San Diego Business Journal

A longtime local health care executive is hoping to attract some of the county’s urgent care business when he opens the first franchise clinic of a national chain tailored to these types of patients.

Paul and Lida Arvanitis, the local franchisees of the Doctors Express facility, plan a soft opening in late October at 10538 Mission Gorge Road in Santee.

Paul Arvanitis, who has two decades of experience in the medical industry, will run the day-to-day operations at the site; his wife will handle marketing.

“This region needs more convenient health care options, and we are the ideal alternative to costly — and often unnecessary — emergency room visits,” asserted Arvanitis, whose background includes stints doing pre-construction planning for hospital clients as an executive with Omega Group.

While serving as a medical service corps officer in the U.S. Navy, Arvanitis also completed fellowships with Kaiser Permanente and BlueCross BlueShield of South Carolina.

“The intent was to learn how managed care functioned in the private sector and apply some of those experiences to the military health system,” said Arvanitis.

‘Complementing’ the System

With seven-day-a-week service, Doctors Express promises walk-in convenience and speedy medical care — for those who can pay for it. Arvanitis said the business isn’t being launched to replace the family doctor, but rather to be an adjunct to the local medical community when other clinics can’t squeeze in Junior, who has the sniffles, or Mom sprains her ankle on the tennis court.

“We’re here to complement the current health care system,” said Arvanitis, who said post-care follow-up notes will be shared with the client’s primary care provider.

“It will pretty much cover the gamut of health care issues that are non-life-threatening,” said Arvanitis of Doctors Express. He has funded the venture with savings and Small Business Administration loans. He said it cost him $55,000 to buy the franchise. Total cost to build out the space, purchase equipment and become operable is in the $700,000 range, according to Katy Millberg, a spokeswoman for the Towson, Md.-based Doctors Express, which was co-founded in 2005 by an emergency room physician named Peter Ross.

More Centers Coming

There are 10 Doctors Express centers up and running throughout the country. A total of 69 franchises have been sold in 21 states and 20 will be operating by the end of the year, according to Millberg, who would not disclose revenues for the company.

In addition to the Santee clinic, another franchisee will launch a facility in Carlsbad around the first of the year, said Millberg.

“We chose Santee because it seemed to have limited facilities for people with immediate health care needs,” said Arvanitis, who said the business accepts most health insurance plans and offers discounts for self-pay patients. “Of course, nobody needs to schedule an appointment,” said Arvanitis, who estimated that the average wait time to see a physician at Doctors Express will be 15-20 minutes.

While acknowledging that the Doctors Express clinic could take some market share from physician practices, he said urgent care clinics deliver episodic care rather than treat chronic medical conditions.

“If you’re being treated for diabetes, we are not your treatment center for that,” said Arvanitis.
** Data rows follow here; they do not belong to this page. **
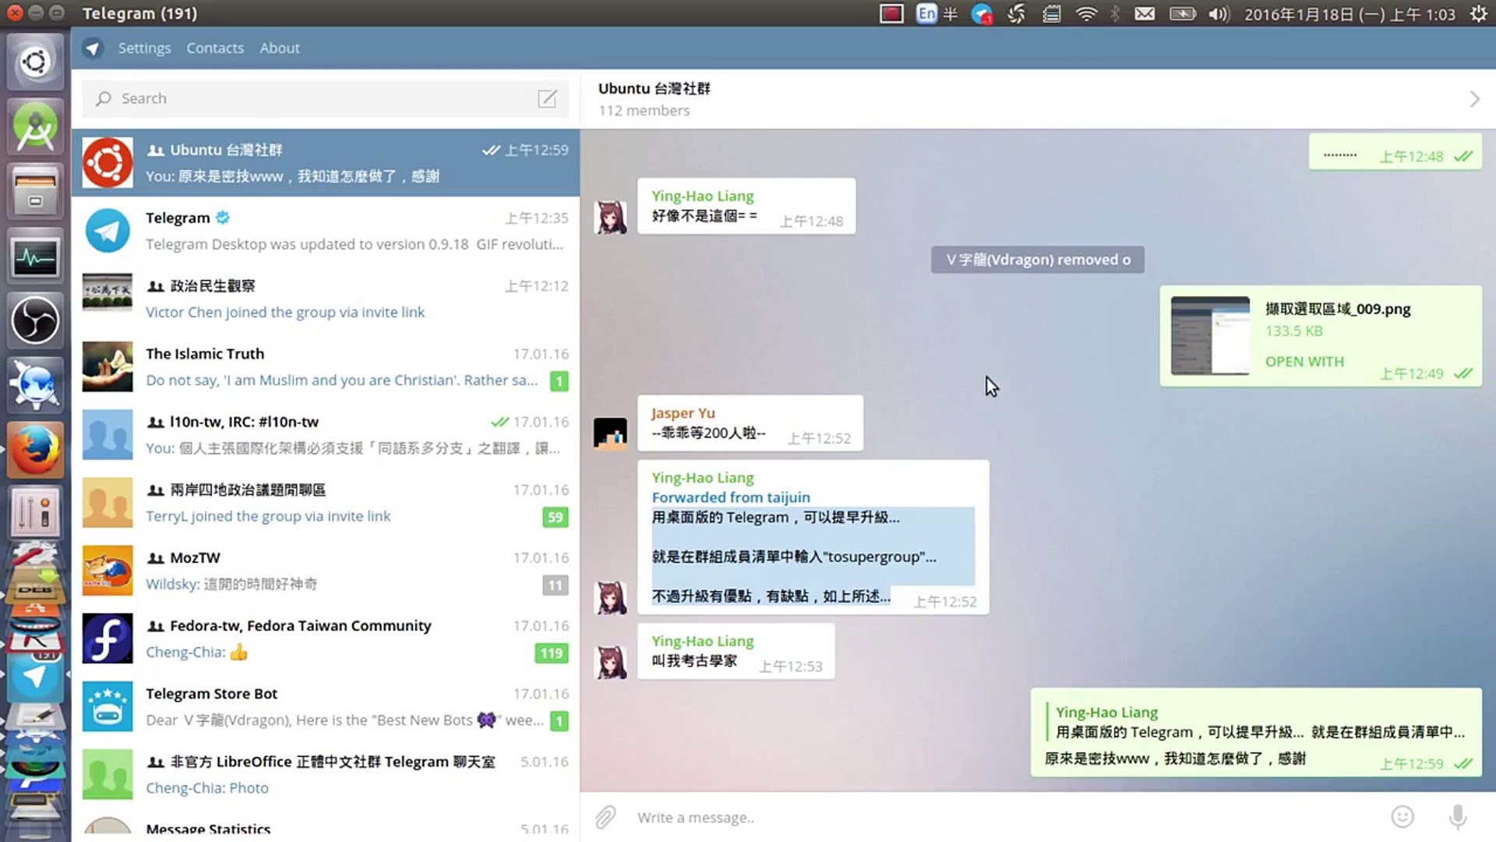1496x842 pixels.
Task: Select the verified badge next to Telegram
Action: coord(223,218)
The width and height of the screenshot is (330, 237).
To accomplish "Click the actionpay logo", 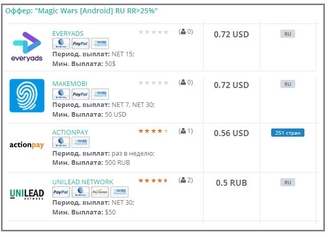I will pos(27,145).
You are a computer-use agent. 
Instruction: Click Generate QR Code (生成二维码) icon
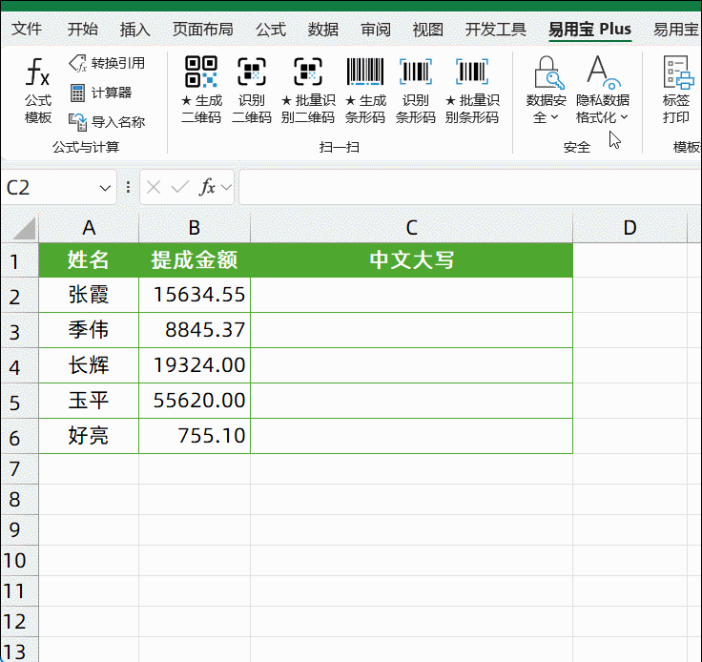pyautogui.click(x=201, y=90)
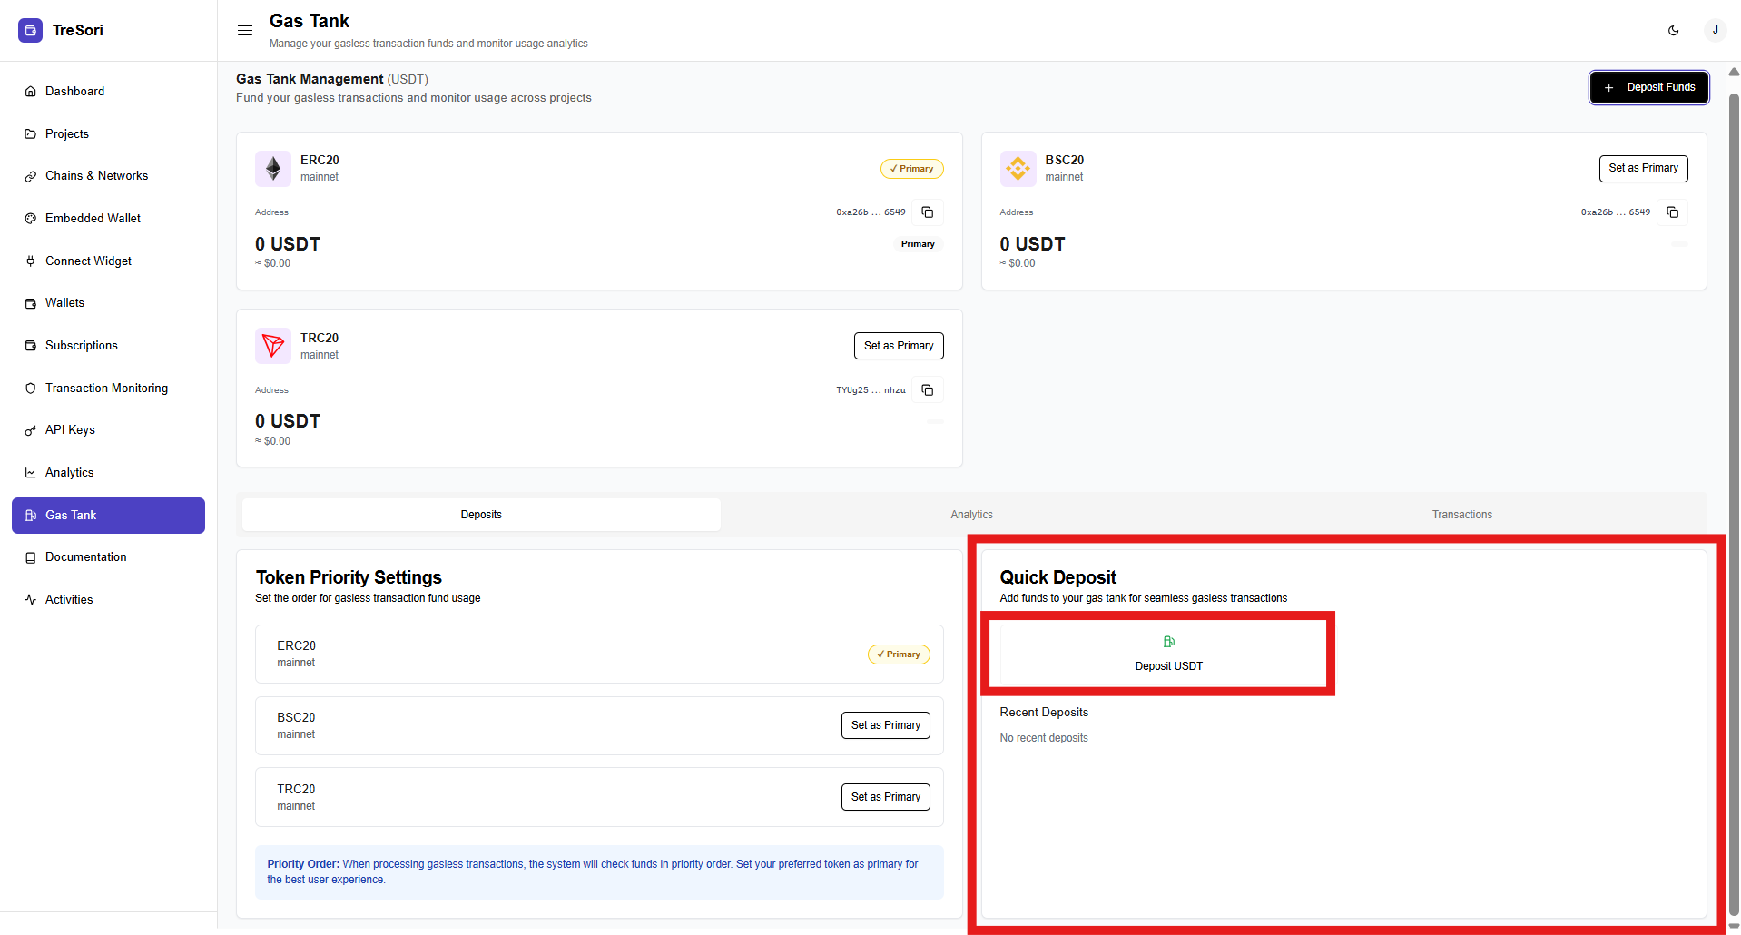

Initially, Arvanitis said the clinic needs to see 20-25 patients a day “to reach the break-even point” financially. He said that he’s hired five board-certified primary care doctors, two of whom will be full-time employees. In addition, he has hired medical assistants, an X-ray technician, office staff and a druggist for an on-site pharmacy.

During the course of the next year, the business should provide employment for about 12 people, said Arvanitis. In addition, the general contractor hired local suppliers to do some of the subcontracting work on the facility, such as plumbing and electrical work.

In time, and depending on cash flow, he hopes to open other centers throughout the county.

“It’s a very efficient medical and business model,” said Arvanitis, referring to the 2,200-square-foot facility, which includes exam rooms, a triage area and a laboratory that gives quick test results for ailments such as mononucleosis and strep throat.

Shorter Waits in the ER?

Most importantly, the clinic could help divert patients from unneeded uses of hospital emergency rooms as well as save money.

As jobless numbers ratchet up and physicians get squeezed by falling reimbursements, hospital ERs have become the family doctors of last resort, for many. That has resulted in hours-long waits in emergency rooms for patients, and higher costs for hospitals and insurers.

The average cost of an ER visit (total cost to consumer and insurance company) is $570, according to data supplied by Doctors Express. In contrast, the average cost of urgent care at one of its clinics is in the $125-$140 range.

While urgent care centers such as Doctors Express can help alleviate some of the non-emergency cases in ERs, some industry observers say they can also siphon profitable services and patients, sticking hospitals with the sickest or the indigent. Many ERs depend on less severe injuries such as broken legs to help pay for treating, say, a knifing victim.

While the local medical community hasn’t taken a formal position on the business concept, the executive director of the San Diego County Medical Society said such clinics have their place in the larger medical environment.

“As long as they meet licensing requirements and they have a physician in the room, it’s a model we’re pretty comfortable with,” said Tom Gehring of the Medical Society, a nonprofit physician advocacy organization founded in 1870.